Maybe you’ve been giving thought to conducting author interviews, but have never done one and are wondering what’s what, where to start?

Why not begin with interviewing new authors?  Of course there’s nothing to stop you from approaching known names.  Be aware, though: with an established writer you’ll likely have to go through a publicist, publisher, or agent.  As the saying goes, though, the world is your/our oyster, so have at it: approach whomever you’re feeling passionate about.

How you conduct an interview is entirely up to you—do a standard blog or website interview, go for a podcast, or create an audio interview.  Work with the medium that [best] speaks to you.

Don’t send requests willy-nilly.  Become familiar with the author’s work.  Research.  Check out his/her blog and website.  Follow.  Know what’s happening by doing that due diligence.  Show the author you know your stuff.

Once you’ve connected, always be professional.  Include a list of questions when you submit a request for an interview.  As in anything, it’s nice to be prepared—for those on both sides of the fence.  Try to think of fresh/fun questions, ones that haven’t been asked 105 times.  Yes, you’d definitely want to inquire about their book, but see if you can do so from new angles.  If you’re stumped for questions, Google; there are hundreds of interview questions out there.  Play around with them.  Put a spin on them: yours.

How many questions should you ask?  It’s said seven to ten is a good number, with three intensive ones related specifically to the book.  Prompt detailed answers.

Once an author has agreed to an interview, ask him/her when it’s best to post it.  Maybe he/she has a time frame in mind re a book launch or promotion.  Announce on your blog/website and social media when that interview will be posted (and thank the author again, of course).

Speaking of the author’s featured book, it’s a good thing to have read it before the interview.  Sometimes, however, time is not our friend, so soak up everything you can about it on-line, including the press release if there happens to be one.

Don’t forget to include a photo of the author.  A tour banner and book cover are also good.  Take a gander at book-tour blogs to get an idea of how you might like your own to look.  Get creative/artsy, but not crazy (your site and interview should be attractive and readable).

Remembering that interviews—in a nutshell—are about sharing authors’ experiences and advice, current and/or future projects, and tours, ensure questions are relevant (though there’s no reason to ask the odd unrelated question).  On that note, here are 25 [thought-provoking] questions; do with them what you will.  WP2nd

⇒ What are common traps for aspiring writers?

⇒ How do other authors help you improve your craft?

⇒ Do you belong to any writers’ communities or groups?

⇒ When was the first time you realized you were destined to be a writer?

⇒ How did your first book transform your writing process?

⇒ It’s said writers have muses: tell us about yours.

⇒ Describe your writing style.

⇒ What’s the easiest part of writing?

⇒ Do you outline a plot beforehand or do you just “go with the flow” and let the idea take you where it may?

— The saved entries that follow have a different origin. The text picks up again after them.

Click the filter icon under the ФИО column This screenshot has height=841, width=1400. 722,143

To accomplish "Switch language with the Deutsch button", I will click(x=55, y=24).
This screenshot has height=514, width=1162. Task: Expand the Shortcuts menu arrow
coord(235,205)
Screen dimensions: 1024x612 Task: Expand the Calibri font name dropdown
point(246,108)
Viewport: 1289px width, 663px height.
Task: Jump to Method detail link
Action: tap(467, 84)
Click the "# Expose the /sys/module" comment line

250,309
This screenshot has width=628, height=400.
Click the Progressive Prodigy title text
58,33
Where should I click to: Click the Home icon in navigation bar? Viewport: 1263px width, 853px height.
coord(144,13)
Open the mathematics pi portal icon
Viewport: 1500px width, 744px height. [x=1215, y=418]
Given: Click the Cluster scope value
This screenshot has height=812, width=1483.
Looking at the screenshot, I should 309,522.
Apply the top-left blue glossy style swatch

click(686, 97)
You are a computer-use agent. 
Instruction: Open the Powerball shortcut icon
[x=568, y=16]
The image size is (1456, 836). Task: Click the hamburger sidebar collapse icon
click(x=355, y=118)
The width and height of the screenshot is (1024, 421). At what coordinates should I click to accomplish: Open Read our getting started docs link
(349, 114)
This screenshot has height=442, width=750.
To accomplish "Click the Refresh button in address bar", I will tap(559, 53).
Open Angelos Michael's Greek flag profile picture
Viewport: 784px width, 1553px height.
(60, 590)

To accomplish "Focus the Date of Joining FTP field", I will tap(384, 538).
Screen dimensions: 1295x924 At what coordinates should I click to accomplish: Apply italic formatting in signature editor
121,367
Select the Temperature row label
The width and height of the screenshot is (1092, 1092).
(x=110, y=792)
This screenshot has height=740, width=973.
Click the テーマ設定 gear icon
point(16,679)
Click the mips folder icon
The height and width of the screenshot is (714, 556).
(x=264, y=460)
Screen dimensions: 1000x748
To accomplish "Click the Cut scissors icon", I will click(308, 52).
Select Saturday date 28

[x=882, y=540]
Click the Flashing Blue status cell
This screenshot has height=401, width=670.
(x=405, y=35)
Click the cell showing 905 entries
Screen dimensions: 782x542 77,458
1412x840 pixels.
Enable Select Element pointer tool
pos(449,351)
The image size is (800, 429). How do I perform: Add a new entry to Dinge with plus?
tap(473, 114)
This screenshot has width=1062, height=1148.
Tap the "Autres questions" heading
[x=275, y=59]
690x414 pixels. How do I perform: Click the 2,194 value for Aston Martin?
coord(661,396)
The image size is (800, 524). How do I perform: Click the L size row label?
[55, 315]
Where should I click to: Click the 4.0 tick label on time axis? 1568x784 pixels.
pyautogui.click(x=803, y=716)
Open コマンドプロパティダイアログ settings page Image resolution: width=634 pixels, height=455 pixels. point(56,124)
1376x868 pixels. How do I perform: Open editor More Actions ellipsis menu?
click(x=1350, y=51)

⇒ What sort of research and prep work do you do for your books?

⇒ What do you believe it takes to become a bestselling author?

⇒ What do you consider quintessential literary success?  Are you pleased with your success?

⇒ What are the best marketing / promotional practices for a book?

⇒ What did you edit from this current novel?

⇒ Which scene proved the most challenging to write?

⇒ Which characters did you like and hate the most?

⇒ Do you choose character names randomly?  Or do you select each carefully and, if so, how?  What’s your process?

⇒ If you weren’t a writer, what would you be and why?

⇒ How long, on average, does it take you to complete a novel—from first draft to final edit?

⇒ Have you ever thrown out any manuscripts?

⇒ If any of your books were to be adapted into a movie, which one would it be?

⇒ Which book of yours might you be tempted to rewrite?

⇒ What genres to you like reading?  Why?

⇒ If you were to opt for a new genre, which one would you go for?

⇒ What’s your next project and when might we see it?